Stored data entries
* * *

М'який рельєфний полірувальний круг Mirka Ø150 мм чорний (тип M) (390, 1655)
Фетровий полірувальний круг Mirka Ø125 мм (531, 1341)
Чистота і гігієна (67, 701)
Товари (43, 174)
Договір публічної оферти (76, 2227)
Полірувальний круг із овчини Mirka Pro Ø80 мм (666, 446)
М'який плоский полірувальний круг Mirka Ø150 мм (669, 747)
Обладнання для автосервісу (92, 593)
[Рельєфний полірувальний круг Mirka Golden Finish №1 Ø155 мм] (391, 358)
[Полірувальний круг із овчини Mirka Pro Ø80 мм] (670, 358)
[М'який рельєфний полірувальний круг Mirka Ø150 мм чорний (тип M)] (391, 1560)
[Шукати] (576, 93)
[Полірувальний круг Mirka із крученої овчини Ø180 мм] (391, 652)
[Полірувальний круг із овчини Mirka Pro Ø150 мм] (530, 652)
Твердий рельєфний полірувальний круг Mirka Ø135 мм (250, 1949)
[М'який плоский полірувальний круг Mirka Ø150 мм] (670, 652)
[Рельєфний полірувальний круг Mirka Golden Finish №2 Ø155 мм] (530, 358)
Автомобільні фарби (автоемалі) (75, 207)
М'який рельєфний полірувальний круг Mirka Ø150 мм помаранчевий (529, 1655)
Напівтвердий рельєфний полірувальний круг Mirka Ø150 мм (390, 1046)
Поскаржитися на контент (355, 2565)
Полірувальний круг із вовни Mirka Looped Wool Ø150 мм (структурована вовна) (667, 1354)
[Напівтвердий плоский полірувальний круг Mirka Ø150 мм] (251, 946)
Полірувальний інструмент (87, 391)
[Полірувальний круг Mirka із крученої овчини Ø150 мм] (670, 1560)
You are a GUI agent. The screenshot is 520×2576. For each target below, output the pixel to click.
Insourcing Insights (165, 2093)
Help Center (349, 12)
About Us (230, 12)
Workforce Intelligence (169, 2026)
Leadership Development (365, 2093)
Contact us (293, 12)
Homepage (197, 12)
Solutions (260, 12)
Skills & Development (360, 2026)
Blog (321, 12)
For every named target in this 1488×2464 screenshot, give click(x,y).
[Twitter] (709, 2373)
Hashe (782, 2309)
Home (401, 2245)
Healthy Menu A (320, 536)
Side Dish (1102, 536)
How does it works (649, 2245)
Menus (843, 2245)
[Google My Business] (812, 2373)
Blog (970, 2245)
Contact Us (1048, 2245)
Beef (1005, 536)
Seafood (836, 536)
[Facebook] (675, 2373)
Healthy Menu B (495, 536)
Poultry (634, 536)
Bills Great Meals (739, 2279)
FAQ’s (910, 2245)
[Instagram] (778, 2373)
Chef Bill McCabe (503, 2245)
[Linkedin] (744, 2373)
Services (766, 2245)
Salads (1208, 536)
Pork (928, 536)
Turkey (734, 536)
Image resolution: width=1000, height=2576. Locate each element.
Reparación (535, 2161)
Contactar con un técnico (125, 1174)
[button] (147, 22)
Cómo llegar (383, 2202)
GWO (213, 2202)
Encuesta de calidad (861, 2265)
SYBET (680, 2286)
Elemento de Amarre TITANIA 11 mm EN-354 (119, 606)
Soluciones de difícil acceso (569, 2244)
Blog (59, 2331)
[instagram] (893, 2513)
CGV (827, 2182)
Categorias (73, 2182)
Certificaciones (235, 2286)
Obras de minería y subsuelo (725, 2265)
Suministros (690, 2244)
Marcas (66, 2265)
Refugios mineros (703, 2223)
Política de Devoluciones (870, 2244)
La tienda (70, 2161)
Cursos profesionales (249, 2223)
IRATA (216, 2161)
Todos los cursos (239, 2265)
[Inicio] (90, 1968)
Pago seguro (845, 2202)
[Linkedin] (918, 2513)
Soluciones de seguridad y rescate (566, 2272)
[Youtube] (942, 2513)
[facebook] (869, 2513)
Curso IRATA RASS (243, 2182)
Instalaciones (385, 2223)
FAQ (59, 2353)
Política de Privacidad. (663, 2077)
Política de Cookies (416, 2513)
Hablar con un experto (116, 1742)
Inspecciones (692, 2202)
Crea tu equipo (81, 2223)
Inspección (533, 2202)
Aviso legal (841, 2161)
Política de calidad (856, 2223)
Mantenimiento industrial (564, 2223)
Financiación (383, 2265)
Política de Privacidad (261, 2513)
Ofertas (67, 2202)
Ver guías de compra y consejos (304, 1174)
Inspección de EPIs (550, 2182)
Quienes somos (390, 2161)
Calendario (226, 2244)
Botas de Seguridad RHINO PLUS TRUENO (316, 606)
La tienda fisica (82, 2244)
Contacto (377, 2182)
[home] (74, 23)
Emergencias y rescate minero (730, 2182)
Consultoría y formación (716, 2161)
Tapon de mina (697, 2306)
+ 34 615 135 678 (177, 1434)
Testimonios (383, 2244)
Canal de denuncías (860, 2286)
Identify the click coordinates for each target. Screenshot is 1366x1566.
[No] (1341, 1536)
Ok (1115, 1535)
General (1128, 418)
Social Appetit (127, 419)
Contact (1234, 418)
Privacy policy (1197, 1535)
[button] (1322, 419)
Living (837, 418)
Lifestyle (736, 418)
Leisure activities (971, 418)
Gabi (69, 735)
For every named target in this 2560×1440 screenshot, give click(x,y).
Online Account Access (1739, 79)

* * *

◆ **BRIEF**
Please output exactly the lines between the one holding "Твердий рельєфний полірувальний круг Mirka Ø135" and the one holding "Автомобільні фарби (автоемалі) (75, 207)" in the records above, inclusive, and nothing more.

◆ **SOLUTION TO THE PROBLEM**
Твердий рельєфний полірувальний круг Mirka Ø135 мм (250, 1949)
[М'який плоский полірувальний круг Mirka Ø150 мм] (670, 652)
[Рельєфний полірувальний круг Mirka Golden Finish №2 Ø155 мм] (530, 358)
Автомобільні фарби (автоемалі) (75, 207)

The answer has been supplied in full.